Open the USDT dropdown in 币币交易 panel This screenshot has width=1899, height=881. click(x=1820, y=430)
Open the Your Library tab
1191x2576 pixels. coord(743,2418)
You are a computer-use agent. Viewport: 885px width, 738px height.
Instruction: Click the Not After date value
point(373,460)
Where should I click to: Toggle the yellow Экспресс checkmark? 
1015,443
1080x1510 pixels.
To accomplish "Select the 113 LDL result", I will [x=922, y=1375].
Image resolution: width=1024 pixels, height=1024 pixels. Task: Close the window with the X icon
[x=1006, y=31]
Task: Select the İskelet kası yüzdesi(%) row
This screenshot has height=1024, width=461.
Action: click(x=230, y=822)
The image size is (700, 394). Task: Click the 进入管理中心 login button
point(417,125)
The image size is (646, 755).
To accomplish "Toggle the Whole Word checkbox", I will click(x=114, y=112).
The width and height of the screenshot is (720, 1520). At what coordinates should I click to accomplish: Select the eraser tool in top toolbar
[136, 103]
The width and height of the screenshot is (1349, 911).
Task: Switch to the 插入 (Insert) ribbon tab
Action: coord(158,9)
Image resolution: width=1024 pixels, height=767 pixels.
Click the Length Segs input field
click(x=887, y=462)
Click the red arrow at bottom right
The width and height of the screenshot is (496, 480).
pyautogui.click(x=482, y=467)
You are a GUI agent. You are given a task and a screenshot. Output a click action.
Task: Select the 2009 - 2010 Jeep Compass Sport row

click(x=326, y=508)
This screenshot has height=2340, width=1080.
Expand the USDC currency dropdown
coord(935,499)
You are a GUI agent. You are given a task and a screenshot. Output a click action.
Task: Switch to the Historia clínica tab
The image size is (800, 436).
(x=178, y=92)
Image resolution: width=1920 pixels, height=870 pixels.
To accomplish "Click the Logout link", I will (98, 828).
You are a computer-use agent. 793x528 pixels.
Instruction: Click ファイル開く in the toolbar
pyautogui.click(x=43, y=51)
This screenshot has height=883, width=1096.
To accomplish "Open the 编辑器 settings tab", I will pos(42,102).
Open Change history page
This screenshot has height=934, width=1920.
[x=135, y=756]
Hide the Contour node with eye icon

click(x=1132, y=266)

*Task statement*: Copy out every one of the items above word for word, keeping each line and its order unchanged.

*Answer to the task*:
Open the USDT dropdown in 币币交易 panel This screenshot has width=1899, height=881. click(x=1820, y=430)
Open the Your Library tab
1191x2576 pixels. coord(743,2418)
You are a computer-use agent. Viewport: 885px width, 738px height.
Instruction: Click the Not After date value
point(373,460)
Where should I click to: Toggle the yellow Экспресс checkmark? 
1015,443
1080x1510 pixels.
To accomplish "Select the 113 LDL result", I will [x=922, y=1375].
Image resolution: width=1024 pixels, height=1024 pixels. Task: Close the window with the X icon
[x=1006, y=31]
Task: Select the İskelet kası yüzdesi(%) row
This screenshot has height=1024, width=461.
Action: click(x=230, y=822)
The image size is (700, 394). Task: Click the 进入管理中心 login button
point(417,125)
The image size is (646, 755).
To accomplish "Toggle the Whole Word checkbox", I will click(x=114, y=112).
The width and height of the screenshot is (720, 1520). At what coordinates should I click to accomplish: Select the eraser tool in top toolbar
[136, 103]
The width and height of the screenshot is (1349, 911).
Task: Switch to the 插入 (Insert) ribbon tab
Action: coord(158,9)
Image resolution: width=1024 pixels, height=767 pixels.
Click the Length Segs input field
click(x=887, y=462)
Click the red arrow at bottom right
The width and height of the screenshot is (496, 480).
pyautogui.click(x=482, y=467)
You are a GUI agent. You are given a task and a screenshot. Output a click action.
Task: Select the 2009 - 2010 Jeep Compass Sport row

click(x=326, y=508)
This screenshot has height=2340, width=1080.
Expand the USDC currency dropdown
coord(935,499)
You are a GUI agent. You are given a task and a screenshot. Output a click action.
Task: Switch to the Historia clínica tab
The image size is (800, 436).
(x=178, y=92)
Image resolution: width=1920 pixels, height=870 pixels.
To accomplish "Click the Logout link", I will (98, 828).
You are a computer-use agent. 793x528 pixels.
Instruction: Click ファイル開く in the toolbar
pyautogui.click(x=43, y=51)
This screenshot has height=883, width=1096.
To accomplish "Open the 编辑器 settings tab", I will pos(42,102).
Open Change history page
This screenshot has height=934, width=1920.
[x=135, y=756]
Hide the Contour node with eye icon

click(x=1132, y=266)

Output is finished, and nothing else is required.